Synopsis
This collection, marking the centenary of Avery Dulles’s birth, makes an entirely distinctive contribution to contemporary theological discourse as we approach the second century of the cardinal’s influence, and the twenty-first of Christian witness in the world. Moving beyond a festschrift, the volume offers both historical analyses of Dulles’s contributions and applications of his insights and methodologies to current issues like immigration, exclusion, and digital culture. It includes essays by Dulles’s students, colleagues, and peers, as well as by emerging scholars who have been and continue to be indebted to his theological vision and encyclopedic fluency in the ecclesiological developments of the post-conciliar Church. Though focused more on Catholic and ecumenical affairs than interreligious ones, the volume is intentionally outward-facing and strives to make clear the diverse and pluralistic contours of the cardinal’s nearly unrivaled impact on the North American Church, which truly crossed ideological, denominational, and generational boundaries. While critically recognizing the limits and lacunae of his historical moment, it serves as one among a multitude of testaments to the notion that the ripples of Avery Dulles’s influence continue to widen toward intellectually distant shores.
About the Authors
Michael M. Canaris is associate professor of ecclesiology and systematic theology at Loyola University Chicago’s Institute of Pastoral Studies, where he also coordinates the Institute’s graduate programs in Rome. He holds degrees from or has taught at six Jesuit universities and was Avery Cardinal Dulles’s last doctoral student and graduate research assistant.
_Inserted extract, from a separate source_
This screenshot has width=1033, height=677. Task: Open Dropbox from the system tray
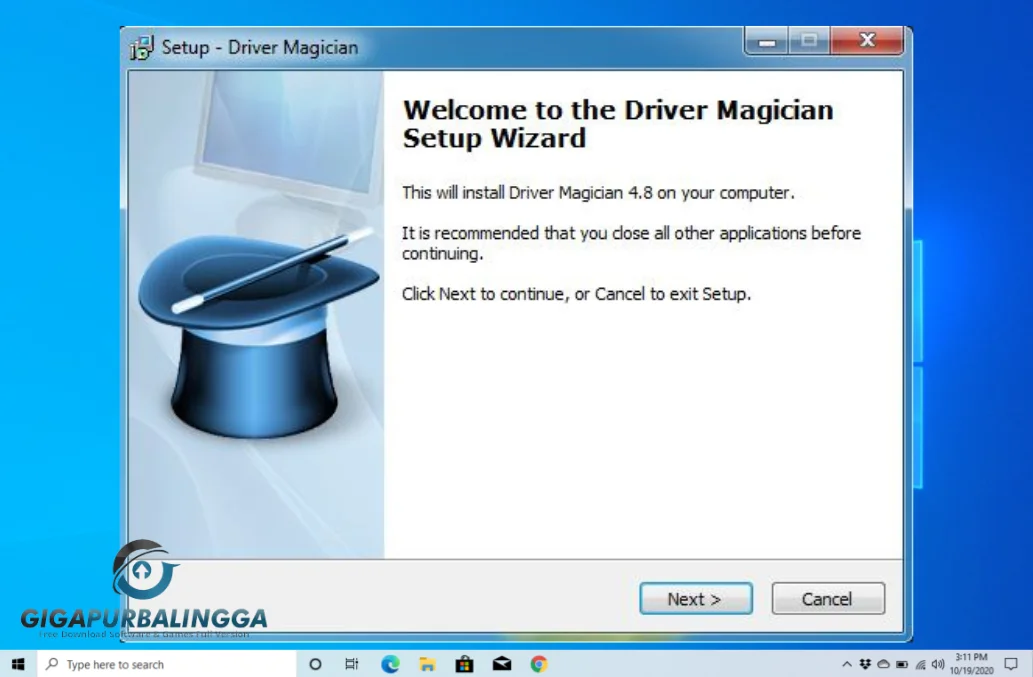866,663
H. Ashley Hall is associate professor of theology at Creighton University in Omaha, Nebraska. He served as a delegate in Round XII of the official Lutheran–Roman Catholic Dialogue in the United States. He was a graduate assistant to Cardinal Dulles from 2002 to 2004.
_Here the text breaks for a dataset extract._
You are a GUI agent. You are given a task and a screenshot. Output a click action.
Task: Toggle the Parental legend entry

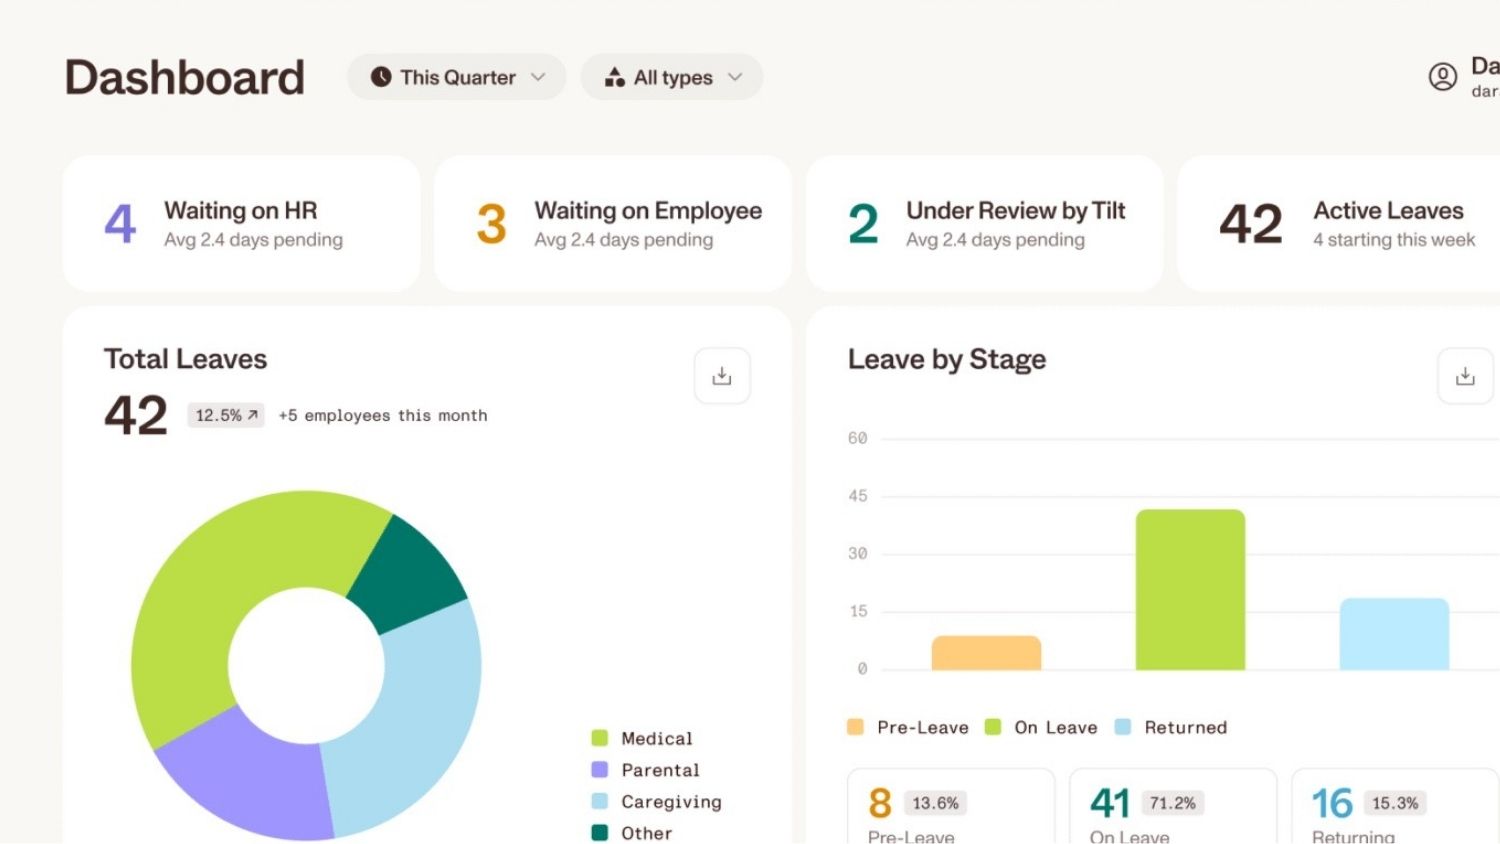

Elizabeth A. Johnson, C.S.J., distinguished professor emerita of theology at Fordham University, was both a graduate student and then faculty colleague of Avery Dulles. A past president of the Catholic Theological Society of America, and also of the interreligious American Theological Society, she finds great joy in writing, editing, teaching, mentoring, and public lecturing in theology. Her twelve books, among them She Who Is: The Mystery of God in Feminist Theological Discourse (1992/2017) and Creation and the Cross: The Mercy of God for a Planet in Peril (2018), have been translated into numerous languages.
Anne-Marie Kirmse, O.P., a member of the Sisters of Saint Dominic of Amityville, New York, recently retired from Fordham University, where she served as research associate for the Laurence J. McGinley Chair in Religion and Society. She lectures and writes frequently on the theology of Cardinal Dulles and is currently working on a biography of his life, based on the twenty years she worked with him while he was at Fordham.
Joseph T. Lienhard, S.J., a native of New York City, was ordained a priest in 1971. He received the doctorate in theology from the University of Freiburg (Germany) and began teaching at Marquette University in 1975. Since 1990 he has taught at Fordham University. He has held visiting professorships at John Carroll University, Boston College, St. Joseph’s Seminary, the Pontifical Biblical Institute, and the Pontifical Gregorian University. Fr. Lienhard is the author, editor, or translator of twelve books and the author of more than fifty scholarly articles.